Soumis aux contraintes programmatiques d’un conservatoire de musique, avec les problèmes phoniques et acoustiques à résoudre, et aux contraintes de sécurité, liées aux difficultés d’accès au bâtiment, ainsi que ceux liés au choix technique de l’acier et de sa protection au feu, le bâtiment de l’ENMD a fait appel à des techniques novatrices.

Dans un séminaire dirigé par Frédéric Seitz, Jean Roret, ancien directeur de la CFEM et premier Vice-Président du Syndicat de la construction Métallique de France, s’exprimait ainsi à propos de l’ENMD: « Cet exemple démontre la possibilité d’utiliser le métal pour des réalisations dont les exigences acoustiques sont fortes. Elles ont été résolues, dans ce cas, par la juxtaposition de cellules indépendantes. La structure résiste à l’incendie grâce à la présence d’eau à l’intérieur des poteaux ». Ici est résumée la manière dont l’architecte et l’entreprise se sont affranchis avec habileté et audace novatrice des deux contraintes essentielles liées au projet.

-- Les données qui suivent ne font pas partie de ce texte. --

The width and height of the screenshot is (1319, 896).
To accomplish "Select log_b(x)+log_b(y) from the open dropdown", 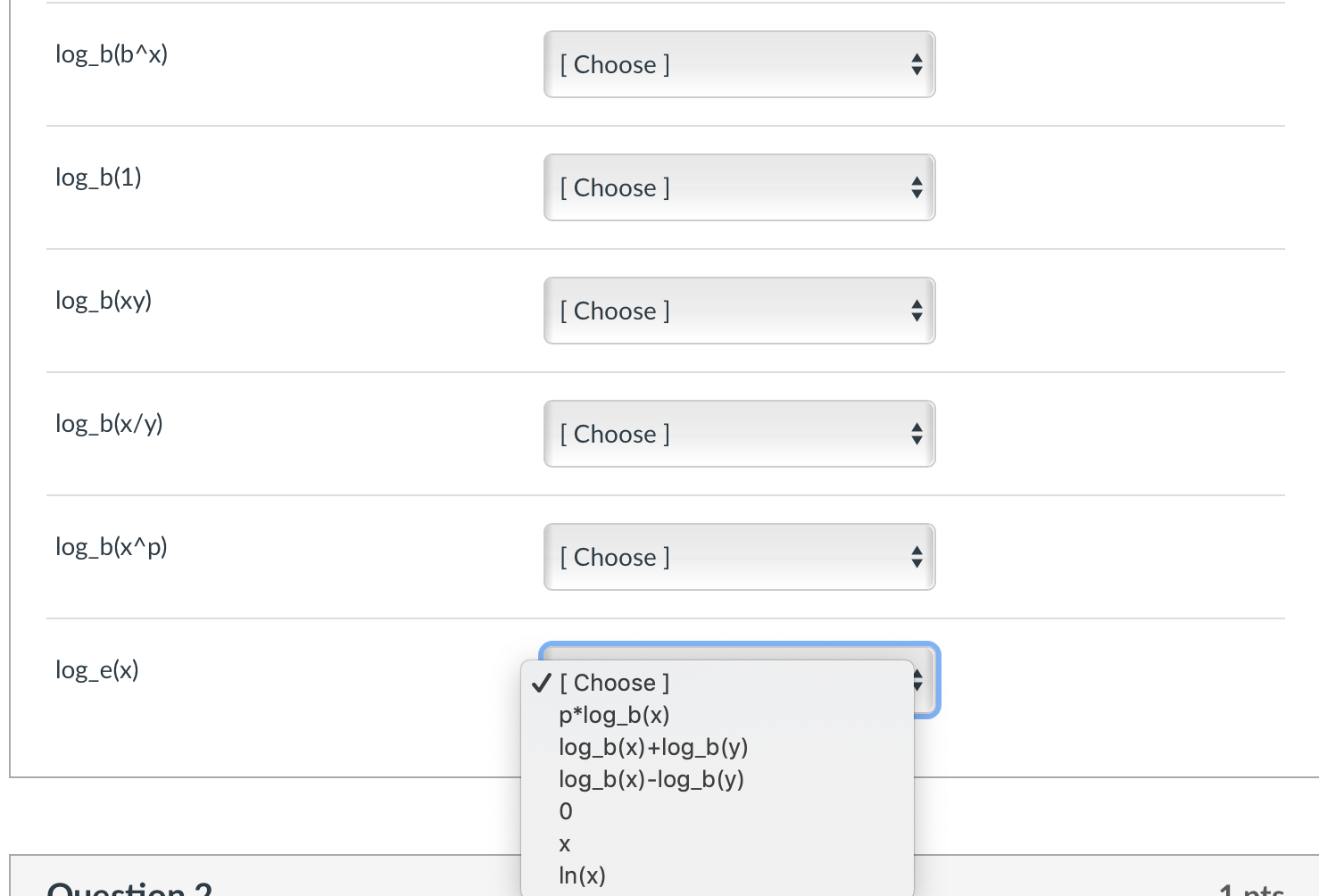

L’idée d’adapter le système connu de refroidissement par eau à la protection des structures métalliques tubulaires des immeubles contre l’incendie remonte à la fin du XIXème siècle. Dès 1884 G.S.Wright fit breveter en Allemagne et aux Etats-Unis des colonnes en fonte refroidies par eau. Il faut attendre jusqu’en 1960 pour relever un autre dépôt de brevet, cette fois en France puis deux ans après aux Etats-Unis, du à Paul Multin, qui en confia l’exploitation à la Société Durafour. L’originalité du système de Multin sur celui de Wright consiste à assurer une circulation naturelle de l’eau à l’intérieur de l’ossature chauffée par un éventuel incendie. L’eau mise en mouvement par un phénomène de thermo-siphon, comparable à celui utilisé pour le chauffage central, évacue les calories vers les parties restées à l’écart du foyer. Elle se refroidit en parcourant l’installation et revient irriguer la zone attaquée par le feu, préservant ainsi l’intégrité du poteau et la stabilité de l’ensemble de la construction. La durée de résistance au feu d’une structure irriguée est pratiquement illimitée.